• **SOURCE INFORMATION**:
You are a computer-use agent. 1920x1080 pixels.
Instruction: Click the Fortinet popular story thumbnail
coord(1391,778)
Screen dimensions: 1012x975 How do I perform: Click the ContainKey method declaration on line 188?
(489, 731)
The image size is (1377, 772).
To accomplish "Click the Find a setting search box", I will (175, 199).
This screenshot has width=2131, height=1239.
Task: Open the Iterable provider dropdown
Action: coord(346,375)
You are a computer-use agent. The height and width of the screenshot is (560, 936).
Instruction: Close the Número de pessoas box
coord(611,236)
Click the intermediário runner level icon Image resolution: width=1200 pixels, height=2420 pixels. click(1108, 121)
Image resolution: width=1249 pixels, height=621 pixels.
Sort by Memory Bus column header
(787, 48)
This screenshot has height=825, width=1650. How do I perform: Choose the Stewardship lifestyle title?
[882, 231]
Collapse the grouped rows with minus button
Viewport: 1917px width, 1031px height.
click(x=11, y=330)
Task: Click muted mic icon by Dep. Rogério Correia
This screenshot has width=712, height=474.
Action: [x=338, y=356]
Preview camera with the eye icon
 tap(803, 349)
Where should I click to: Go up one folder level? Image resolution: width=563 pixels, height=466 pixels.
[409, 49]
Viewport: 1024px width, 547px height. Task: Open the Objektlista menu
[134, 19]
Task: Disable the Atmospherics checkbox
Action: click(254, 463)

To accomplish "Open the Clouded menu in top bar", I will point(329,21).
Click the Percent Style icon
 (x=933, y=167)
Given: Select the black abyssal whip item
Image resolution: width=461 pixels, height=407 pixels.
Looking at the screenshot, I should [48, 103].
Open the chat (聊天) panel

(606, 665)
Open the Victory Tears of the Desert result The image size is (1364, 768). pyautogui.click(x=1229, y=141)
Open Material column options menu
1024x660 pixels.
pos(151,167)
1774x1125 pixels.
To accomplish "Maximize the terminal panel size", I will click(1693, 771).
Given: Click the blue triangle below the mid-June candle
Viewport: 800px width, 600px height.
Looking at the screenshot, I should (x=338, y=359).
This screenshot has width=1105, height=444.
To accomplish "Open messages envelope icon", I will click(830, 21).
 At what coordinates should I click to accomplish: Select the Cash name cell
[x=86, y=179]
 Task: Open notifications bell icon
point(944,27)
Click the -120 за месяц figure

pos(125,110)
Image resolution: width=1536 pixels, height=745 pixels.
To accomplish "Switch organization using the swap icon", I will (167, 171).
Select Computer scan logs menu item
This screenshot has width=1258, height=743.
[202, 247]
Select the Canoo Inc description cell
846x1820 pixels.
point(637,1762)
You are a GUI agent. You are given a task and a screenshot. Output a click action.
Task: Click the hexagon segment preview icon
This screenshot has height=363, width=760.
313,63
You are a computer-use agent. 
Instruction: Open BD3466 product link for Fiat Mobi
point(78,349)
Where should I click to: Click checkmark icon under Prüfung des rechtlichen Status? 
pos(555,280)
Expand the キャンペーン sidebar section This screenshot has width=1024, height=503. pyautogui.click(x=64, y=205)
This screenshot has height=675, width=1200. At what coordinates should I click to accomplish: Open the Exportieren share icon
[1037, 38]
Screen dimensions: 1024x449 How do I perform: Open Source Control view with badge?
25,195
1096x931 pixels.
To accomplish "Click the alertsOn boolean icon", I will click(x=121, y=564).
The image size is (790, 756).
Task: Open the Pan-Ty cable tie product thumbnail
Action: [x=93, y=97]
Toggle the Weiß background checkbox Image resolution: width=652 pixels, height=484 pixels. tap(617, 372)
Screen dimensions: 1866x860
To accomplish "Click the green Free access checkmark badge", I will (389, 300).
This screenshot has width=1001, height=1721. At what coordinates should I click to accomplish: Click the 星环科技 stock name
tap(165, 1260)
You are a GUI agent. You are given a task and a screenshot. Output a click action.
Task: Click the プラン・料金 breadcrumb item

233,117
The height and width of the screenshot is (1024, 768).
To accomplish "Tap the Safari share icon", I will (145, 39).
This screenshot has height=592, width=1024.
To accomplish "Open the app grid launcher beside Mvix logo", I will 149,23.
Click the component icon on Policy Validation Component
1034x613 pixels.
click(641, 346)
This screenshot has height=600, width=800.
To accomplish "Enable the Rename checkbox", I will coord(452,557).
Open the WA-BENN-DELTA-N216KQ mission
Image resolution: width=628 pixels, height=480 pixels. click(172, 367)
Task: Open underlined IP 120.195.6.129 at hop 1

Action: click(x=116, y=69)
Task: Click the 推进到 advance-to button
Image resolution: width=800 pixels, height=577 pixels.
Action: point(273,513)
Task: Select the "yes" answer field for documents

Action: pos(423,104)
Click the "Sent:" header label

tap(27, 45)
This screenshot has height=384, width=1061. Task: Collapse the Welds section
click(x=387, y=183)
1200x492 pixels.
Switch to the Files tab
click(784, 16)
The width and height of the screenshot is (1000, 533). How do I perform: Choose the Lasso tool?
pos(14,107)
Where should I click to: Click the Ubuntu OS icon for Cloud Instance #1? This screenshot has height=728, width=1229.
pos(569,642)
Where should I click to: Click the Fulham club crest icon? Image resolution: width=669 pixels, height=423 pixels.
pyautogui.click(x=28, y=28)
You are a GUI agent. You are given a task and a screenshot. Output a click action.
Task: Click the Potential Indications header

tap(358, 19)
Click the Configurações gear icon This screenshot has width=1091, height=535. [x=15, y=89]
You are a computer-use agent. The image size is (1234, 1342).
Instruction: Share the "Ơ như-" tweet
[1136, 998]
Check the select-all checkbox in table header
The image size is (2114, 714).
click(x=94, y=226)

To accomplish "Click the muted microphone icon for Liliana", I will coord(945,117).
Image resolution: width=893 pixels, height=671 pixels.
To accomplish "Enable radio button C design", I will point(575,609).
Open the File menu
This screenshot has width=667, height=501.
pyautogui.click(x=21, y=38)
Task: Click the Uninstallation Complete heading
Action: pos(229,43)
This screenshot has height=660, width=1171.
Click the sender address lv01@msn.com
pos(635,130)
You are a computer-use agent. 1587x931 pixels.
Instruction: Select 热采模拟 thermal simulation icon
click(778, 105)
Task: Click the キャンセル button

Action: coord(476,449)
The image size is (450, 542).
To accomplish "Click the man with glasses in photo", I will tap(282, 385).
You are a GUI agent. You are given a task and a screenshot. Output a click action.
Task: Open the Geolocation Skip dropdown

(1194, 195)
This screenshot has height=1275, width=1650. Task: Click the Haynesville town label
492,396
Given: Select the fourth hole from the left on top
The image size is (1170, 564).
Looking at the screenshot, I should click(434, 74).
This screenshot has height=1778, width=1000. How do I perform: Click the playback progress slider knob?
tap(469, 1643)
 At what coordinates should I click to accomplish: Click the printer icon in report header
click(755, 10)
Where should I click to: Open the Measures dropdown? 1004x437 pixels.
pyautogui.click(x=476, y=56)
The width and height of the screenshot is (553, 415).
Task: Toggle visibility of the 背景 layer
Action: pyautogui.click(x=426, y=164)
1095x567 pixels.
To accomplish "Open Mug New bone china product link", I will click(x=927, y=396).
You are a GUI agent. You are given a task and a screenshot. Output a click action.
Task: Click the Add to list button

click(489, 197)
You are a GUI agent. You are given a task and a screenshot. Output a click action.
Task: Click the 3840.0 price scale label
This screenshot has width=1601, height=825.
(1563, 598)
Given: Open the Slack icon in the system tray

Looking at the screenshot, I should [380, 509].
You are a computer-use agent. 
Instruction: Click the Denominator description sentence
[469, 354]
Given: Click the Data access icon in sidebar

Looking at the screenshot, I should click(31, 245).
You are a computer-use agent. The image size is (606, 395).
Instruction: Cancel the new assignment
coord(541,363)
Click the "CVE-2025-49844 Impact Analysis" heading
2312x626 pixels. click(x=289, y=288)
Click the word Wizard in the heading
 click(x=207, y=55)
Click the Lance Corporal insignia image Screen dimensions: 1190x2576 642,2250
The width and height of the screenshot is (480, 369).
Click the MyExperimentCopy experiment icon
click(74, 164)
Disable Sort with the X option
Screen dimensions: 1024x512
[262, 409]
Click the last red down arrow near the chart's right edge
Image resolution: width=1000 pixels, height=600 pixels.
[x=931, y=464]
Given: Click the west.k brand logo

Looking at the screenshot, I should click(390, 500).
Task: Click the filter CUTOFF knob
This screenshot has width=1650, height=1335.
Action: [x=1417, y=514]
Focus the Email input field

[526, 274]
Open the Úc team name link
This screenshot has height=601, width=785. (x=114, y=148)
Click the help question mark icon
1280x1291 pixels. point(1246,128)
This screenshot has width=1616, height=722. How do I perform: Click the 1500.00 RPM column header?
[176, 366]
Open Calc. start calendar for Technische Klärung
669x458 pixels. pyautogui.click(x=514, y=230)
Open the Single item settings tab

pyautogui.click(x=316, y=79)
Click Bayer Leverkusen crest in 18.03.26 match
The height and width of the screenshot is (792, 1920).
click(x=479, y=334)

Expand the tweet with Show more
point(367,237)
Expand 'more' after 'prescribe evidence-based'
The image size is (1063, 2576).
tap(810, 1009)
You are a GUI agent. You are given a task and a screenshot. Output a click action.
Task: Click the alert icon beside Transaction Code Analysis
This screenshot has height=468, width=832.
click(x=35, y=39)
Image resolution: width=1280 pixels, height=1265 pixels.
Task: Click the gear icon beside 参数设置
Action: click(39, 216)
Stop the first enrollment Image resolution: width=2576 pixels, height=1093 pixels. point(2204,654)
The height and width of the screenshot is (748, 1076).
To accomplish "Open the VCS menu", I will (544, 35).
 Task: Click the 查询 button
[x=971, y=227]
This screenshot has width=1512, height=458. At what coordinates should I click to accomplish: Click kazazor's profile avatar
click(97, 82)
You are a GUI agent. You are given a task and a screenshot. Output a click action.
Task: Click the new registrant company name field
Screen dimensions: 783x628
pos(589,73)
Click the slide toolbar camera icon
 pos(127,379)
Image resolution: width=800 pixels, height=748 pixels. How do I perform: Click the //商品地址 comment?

• **WHAT THE EXERCISE ASKS**:
Copy each line above holding "muted".

• **PROBLEM SOLUTION**:
Task: Click muted mic icon by Dep. Rogério Correia
To accomplish "Click the muted microphone icon for Liliana", I will coord(945,117).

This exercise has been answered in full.